I took my jacket off and smiled. “So I guess we’re all here for the night,” I commented. It seemed like Kim and I were always running around doing our own separate things. I guess that’s how most working couples are. I didn’t know, because I had rarely been in a relationship long enough to find out. I had been like a revolving door with women, and with jobs.
Jamal ran over and grabbed his miniature basketball and tried to dunk it on the refrigerator.
“What the hell is wrong with you, boy?!” his mother yelled at him. Then she looked at me and said, “See, you’re the one who got him all crazy about this basketball. That’s probably why I have a headache now.”
I said, “Jamal, calm down and get something to drink.”
“I’m not thirsty.”
&n
bsp; “Well, get me something to drink then, and pour it in a big glass.”
I made room and sat down next to Kim on the couch, where I began to massage her feet.
She got into it and moaned, “Mmm, that feels good.”
I looked at her and smiled. I whispered, “Too bad the boy’s still up and I have to be to work soon, hunh?”
Kim said, “Tell me about it. I’ve been wanting you to change that damn night shift for a while now.”
That was news to me. Jamal brought me my drink, cherry Kool-Aid, filled to the rim. Then he spilled some of it while handing it to me.
“Watch what you’re doing, boy!” Kim yelled at him again.
I took a sip to level the drink off and shook my head. “Why do you have to holler at him so much,” I asked her.
“Because he’s hardheaded.”
“He listens to me without hollering.”
Kim looked at me and grinned. “That’s exactly why these hardheaded boys need their fathers around.”
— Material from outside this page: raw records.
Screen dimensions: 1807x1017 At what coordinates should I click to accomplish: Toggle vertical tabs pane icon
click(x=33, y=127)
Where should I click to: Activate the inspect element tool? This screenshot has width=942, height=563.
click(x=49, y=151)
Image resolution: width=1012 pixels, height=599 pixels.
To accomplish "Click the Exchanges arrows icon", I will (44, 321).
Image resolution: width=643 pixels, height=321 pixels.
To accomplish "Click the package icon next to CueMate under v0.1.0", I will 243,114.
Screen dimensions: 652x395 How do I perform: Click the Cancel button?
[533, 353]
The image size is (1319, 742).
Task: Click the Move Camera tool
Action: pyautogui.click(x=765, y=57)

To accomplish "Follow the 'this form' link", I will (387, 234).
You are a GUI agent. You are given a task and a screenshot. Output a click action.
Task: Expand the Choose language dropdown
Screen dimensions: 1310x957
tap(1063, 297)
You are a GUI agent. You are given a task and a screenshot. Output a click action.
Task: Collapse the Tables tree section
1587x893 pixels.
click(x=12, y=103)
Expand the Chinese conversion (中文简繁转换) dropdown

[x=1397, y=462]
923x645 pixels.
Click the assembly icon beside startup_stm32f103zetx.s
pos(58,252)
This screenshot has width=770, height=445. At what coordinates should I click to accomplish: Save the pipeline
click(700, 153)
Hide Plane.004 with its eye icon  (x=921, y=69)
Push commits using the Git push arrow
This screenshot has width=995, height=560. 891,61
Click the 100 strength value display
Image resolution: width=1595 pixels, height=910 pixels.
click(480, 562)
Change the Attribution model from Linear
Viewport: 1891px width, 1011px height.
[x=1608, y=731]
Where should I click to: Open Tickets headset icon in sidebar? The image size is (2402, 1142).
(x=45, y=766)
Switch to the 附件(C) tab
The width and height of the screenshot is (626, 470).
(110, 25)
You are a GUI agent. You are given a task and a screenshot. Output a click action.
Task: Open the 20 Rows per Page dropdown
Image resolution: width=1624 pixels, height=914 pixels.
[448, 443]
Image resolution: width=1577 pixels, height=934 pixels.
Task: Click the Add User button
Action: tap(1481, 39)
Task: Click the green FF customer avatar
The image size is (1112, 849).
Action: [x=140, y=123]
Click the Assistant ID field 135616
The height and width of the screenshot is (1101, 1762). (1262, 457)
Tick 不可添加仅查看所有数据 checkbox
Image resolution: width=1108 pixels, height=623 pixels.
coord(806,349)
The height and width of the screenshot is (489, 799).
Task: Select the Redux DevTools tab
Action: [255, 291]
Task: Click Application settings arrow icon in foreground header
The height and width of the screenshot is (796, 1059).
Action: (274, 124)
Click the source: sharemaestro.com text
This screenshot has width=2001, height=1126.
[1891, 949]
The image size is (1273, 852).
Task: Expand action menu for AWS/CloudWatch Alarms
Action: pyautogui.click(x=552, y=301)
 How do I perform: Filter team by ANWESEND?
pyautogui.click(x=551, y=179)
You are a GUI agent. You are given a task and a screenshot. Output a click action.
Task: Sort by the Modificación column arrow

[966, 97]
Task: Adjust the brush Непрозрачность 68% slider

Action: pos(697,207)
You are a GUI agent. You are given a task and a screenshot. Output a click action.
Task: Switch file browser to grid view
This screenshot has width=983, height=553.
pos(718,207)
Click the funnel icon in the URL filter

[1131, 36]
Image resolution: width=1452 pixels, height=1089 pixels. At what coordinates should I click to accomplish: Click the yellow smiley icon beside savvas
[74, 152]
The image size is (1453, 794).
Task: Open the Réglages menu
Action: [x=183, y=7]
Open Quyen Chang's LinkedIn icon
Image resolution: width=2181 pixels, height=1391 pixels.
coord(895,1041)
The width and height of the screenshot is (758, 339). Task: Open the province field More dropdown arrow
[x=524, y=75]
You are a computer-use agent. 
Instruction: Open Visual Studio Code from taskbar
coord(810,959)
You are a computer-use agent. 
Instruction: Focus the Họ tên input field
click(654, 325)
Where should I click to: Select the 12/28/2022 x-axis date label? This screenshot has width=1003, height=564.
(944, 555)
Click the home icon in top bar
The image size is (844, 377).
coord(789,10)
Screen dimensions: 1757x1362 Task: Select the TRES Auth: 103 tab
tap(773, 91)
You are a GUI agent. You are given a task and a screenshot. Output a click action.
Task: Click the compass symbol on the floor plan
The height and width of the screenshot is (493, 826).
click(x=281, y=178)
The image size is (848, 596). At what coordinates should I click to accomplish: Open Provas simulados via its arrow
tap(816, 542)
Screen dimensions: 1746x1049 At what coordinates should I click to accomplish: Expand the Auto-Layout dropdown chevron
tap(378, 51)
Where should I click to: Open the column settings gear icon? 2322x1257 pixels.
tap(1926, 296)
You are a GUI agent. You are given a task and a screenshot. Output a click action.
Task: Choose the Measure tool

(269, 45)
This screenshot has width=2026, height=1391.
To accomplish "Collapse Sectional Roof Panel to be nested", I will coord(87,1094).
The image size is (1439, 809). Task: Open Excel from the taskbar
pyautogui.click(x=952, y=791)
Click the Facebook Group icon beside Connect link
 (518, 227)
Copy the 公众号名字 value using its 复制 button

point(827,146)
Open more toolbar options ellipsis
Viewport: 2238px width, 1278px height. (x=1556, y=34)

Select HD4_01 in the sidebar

I couldn’t argue with that. Jamal definitely listened to me more than he did his mom. If she learned how to control her emotions, he would have respected her as much as he respected me. It was the same way with my mother. I believe that had my father been around and healthy, my two brothers would still be alive. A lot of women wasted too much energy when trying to reprimand their sons with shouting and nickel-and-diming, which only showed their boys how powerless and frustrated they were. Since I was a boy once, I understood that the dramatic approach rarely worked. In fact, the less you said, the more they listened, as long as you were consistent about what you wanted from them. Fathers who overdid it found their sons ignoring them like they would a woman. I was going to make sure that would never be the case with me. I wasn’t going to stand for that shit! I had been through far too much in my life to be ignored. And I knew how to get a kid’s attention if I had to, but I didn’t want to take things to that harsh physical end. I wanted to use my mind and life experiences.
I felt more connected to Jamal by the minute. It made me feel good inside to be looked up to and respected so much without having to break somebody’s face in half. I figured it was a stronger example of a real man, one who could get respect without violence.